Instanced Rendering

Lots of Instances

When drawing a 3D scene is frequent to have many models represented by the same mesh but with different transformations. In this case, although they may be simple objects with just a few triangles, performance can suffer. The cause behind this is the way we are rendering them.

We are basically iterating through all the game items inside a loop and performing a call to the function glDrawElements. As it has been said in previous chapters, calls to OpenGL library should be minimized. Each call to the glDrawElements function imposes an overhead that is repeated again and again for each GameItem instance.

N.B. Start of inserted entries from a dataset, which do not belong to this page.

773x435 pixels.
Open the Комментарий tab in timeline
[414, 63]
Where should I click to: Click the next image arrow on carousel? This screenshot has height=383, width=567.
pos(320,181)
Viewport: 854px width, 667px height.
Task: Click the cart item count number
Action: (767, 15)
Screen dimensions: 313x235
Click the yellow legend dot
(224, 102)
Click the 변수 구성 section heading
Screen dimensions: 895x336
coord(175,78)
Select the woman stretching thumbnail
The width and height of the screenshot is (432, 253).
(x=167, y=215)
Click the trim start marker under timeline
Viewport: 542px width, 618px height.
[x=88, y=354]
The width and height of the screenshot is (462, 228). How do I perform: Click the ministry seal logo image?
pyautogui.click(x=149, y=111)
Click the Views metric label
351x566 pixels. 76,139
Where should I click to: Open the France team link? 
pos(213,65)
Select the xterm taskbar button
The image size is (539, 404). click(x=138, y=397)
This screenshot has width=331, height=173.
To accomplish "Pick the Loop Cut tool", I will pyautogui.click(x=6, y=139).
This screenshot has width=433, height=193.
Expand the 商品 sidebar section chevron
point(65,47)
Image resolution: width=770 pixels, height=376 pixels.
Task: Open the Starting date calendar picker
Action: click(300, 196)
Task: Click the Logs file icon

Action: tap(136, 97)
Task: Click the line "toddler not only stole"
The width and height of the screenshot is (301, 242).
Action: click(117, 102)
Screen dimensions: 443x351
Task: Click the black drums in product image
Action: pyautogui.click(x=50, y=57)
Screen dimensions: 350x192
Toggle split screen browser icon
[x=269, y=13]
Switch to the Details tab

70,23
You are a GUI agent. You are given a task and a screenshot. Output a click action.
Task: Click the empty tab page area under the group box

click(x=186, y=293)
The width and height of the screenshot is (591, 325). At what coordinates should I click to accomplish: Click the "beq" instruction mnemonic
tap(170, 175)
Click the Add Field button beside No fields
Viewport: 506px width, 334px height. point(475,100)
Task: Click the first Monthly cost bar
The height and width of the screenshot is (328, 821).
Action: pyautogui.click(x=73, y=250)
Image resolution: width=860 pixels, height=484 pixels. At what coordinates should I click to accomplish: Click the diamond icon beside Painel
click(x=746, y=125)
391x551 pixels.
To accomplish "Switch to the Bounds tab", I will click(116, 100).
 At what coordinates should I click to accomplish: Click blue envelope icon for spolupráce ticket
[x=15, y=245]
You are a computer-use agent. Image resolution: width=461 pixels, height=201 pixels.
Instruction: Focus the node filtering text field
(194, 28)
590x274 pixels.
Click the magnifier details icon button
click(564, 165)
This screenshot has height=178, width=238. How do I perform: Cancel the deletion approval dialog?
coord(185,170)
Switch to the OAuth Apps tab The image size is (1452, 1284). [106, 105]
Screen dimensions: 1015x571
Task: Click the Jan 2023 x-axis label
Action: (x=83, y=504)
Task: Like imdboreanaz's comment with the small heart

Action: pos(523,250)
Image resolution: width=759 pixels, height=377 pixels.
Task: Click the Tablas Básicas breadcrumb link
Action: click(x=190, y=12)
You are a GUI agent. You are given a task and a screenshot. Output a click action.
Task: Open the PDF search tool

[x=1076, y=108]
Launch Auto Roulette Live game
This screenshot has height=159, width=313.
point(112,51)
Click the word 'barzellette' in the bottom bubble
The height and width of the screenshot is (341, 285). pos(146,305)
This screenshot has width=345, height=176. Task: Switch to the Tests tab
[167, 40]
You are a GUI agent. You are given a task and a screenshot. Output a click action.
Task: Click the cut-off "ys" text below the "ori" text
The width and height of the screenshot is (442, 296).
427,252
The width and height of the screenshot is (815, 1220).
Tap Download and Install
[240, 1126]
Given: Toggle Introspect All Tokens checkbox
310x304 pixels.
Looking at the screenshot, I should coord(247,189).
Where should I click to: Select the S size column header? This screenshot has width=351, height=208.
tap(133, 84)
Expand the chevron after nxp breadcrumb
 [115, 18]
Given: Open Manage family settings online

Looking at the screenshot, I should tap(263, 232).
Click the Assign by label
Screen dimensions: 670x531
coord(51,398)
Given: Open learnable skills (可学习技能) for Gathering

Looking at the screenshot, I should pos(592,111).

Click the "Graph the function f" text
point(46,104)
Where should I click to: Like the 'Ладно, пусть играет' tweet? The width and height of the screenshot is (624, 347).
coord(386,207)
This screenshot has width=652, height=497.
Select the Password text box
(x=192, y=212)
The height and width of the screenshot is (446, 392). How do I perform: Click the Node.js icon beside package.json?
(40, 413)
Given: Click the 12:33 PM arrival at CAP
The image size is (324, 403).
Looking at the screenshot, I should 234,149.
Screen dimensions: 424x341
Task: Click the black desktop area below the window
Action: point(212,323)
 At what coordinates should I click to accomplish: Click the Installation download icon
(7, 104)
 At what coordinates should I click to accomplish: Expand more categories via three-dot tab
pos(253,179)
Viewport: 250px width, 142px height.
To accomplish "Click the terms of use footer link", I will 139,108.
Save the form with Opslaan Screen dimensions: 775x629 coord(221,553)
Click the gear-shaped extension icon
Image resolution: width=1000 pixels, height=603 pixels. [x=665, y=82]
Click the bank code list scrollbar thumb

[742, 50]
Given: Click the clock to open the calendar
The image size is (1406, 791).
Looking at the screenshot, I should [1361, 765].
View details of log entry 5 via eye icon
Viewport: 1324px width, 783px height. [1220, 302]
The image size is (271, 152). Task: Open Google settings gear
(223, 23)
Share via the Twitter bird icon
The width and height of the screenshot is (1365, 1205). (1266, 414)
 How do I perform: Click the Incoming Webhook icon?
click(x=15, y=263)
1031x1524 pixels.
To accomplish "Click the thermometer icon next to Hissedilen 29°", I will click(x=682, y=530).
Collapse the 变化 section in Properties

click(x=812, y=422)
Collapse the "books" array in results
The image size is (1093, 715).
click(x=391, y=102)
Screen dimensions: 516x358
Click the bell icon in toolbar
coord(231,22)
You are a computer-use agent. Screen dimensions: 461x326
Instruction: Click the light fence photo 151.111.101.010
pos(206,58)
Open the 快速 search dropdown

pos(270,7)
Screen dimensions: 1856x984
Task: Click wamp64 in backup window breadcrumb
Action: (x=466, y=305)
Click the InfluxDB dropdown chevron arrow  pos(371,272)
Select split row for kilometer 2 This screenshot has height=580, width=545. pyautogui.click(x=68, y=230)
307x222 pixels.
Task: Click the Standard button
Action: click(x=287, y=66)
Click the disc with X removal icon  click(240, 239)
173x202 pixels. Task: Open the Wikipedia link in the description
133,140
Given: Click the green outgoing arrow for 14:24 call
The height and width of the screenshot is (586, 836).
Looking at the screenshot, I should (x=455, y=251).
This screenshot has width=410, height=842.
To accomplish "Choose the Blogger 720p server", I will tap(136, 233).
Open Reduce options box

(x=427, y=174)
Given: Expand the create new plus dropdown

When dealing with lots of similar objects it would be more efficient to render all of them using a single call. This technique is called instanced rendering. In order to acomplish that OpenGL provides a set of functions named glDrawXXXInstanced to render a set of elements at once. In our case, since we are drawing elements we will use the function named glDrawElementsInstanced. This function receives the same arguments as the glDrawElements plus one additional parameter which sets the number of instances to be drawn.

This is a sample of how the glDrawElements is used.

glDrawElements(GL_TRIANGLES, numVertices, GL_UNSIGNED_INT, 0)

And this is how the instanced version can be used:

glDrawElementsInstanced(GL_TRIANGLES, numVertices, GL_UNSIGNED_INT, 0, numInstances);

But you may be wondering now how can you set the different transformations for each of those instances. Now, before we draw each instance we pass the different transformations and instance related data using uniforms. Before a render call is made we need to setup the specific data for each item. How can we do this when rendering all of them at once?

When using instanced rendering, in the vertex shader we can use an input variable that holds the index of the instance that is currently being drawn. With that built-in variable we can, for instance, pass an array of uniforms containing the transformations to be applied to each instance and use a single render call.

The problem with this approach is that it still imposes too much overhead. In addition to that, the number of uniforms that we can pass is limited. Thus, we need to emply another approach, instead of using lists of uniforms we will use instanced arrays.

If you recall from the first chapters, the data for each Mesh is defined by a set of arrays of data named VBOs. The data store in those VBOs is unique per Mesh instance.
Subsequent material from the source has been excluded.